On aurait aimé trouver la Suisse dans les premiers pays qui ont ratifié l’OPCAT. Elle a certes signé le protocole le 25 juin 2004 – mais on cherchera vainement son nom dans la liste des trente-cinq pays qui l’ont ratifié.
En effet, le Conseil fédéral actuel, tout comme les gouvernements précédents, a toujours eu de la peine à faire pour la Suisse ce qu’il recommandait aux autres pays. Et lorsque finalement, en janvier 2007, il dépose son message, on y cherche en vain les garanties qui assurent que le mécanisme de prévention helvétique – une commission extra-parlementaire en l’occurrence – ait les moyens de fonctionner. Un secrétariat permanent n’est pas jugé nécessaire et dans une première version du message, il est même sérieusement envisagé de ne verser aucune indemnité aux membres de la commission! On aurait pu penser que le Conseil des Etats améliorerait la situation. Loin de là, il n’a fait que l’empirer en adoptant, en décembre 2007, des amendements qui rendent le mécanisme de prévention «facultatif» et sans action régulière.
Il y a pourtant un espoir que la Suisse finisse par ratifier l’OPCAT et par mettre sur pied un mécanisme digne de ce nom. Au Conseil national, la Commission des affaires étrangères, puis la Commission des affaires juridiques,ont corrigé le tir et redonné au mécanisme de prévention son caractère obligatoire et la régularité de son action. La loi mentionne par ailleurs que la commission pourra bénéficier d’un secrétariat permanent.

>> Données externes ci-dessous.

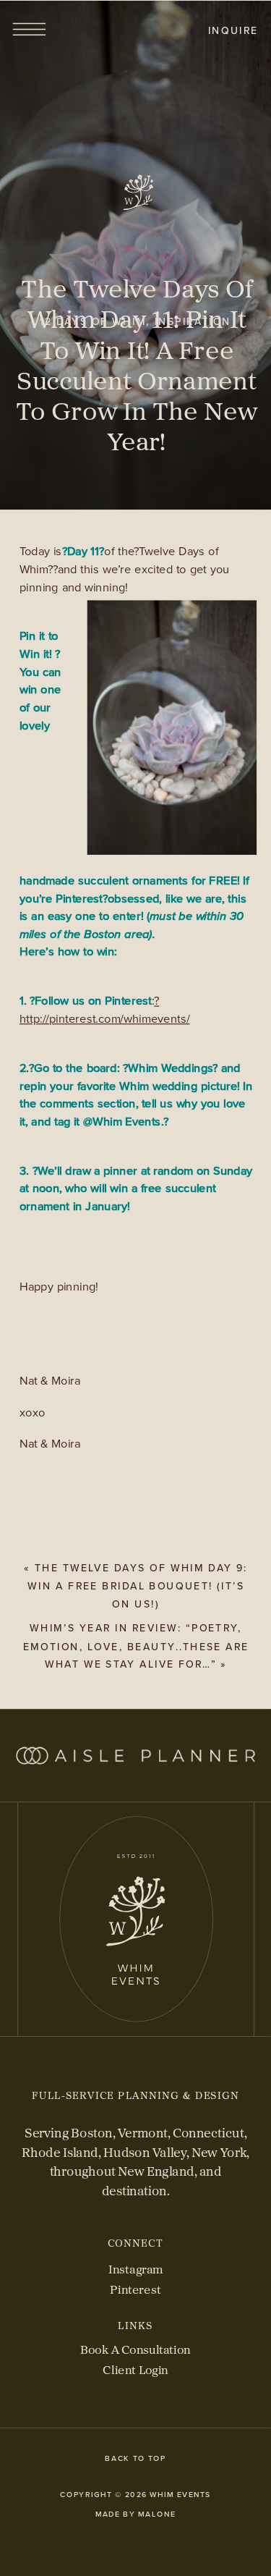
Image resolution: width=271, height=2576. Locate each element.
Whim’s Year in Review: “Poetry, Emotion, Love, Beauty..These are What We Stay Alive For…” (136, 1645)
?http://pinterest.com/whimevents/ (105, 1009)
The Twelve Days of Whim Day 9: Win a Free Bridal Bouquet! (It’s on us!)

La balle sera dans le camp du Conseil national cet automne! Souhaitons qu’il garde le cap et que le Conseil des Etats se rallie ensuite. Aucun pays ne peut se passer d’un mécanisme de prévention contre la torture et les traitements dégradants. La Suisse ne peut pas montrer l’exemple, c’est trop tard,mais elle peut au moins faire ce qu’elle recommande aux autres à longueur d’année en matière de respect des droits humains!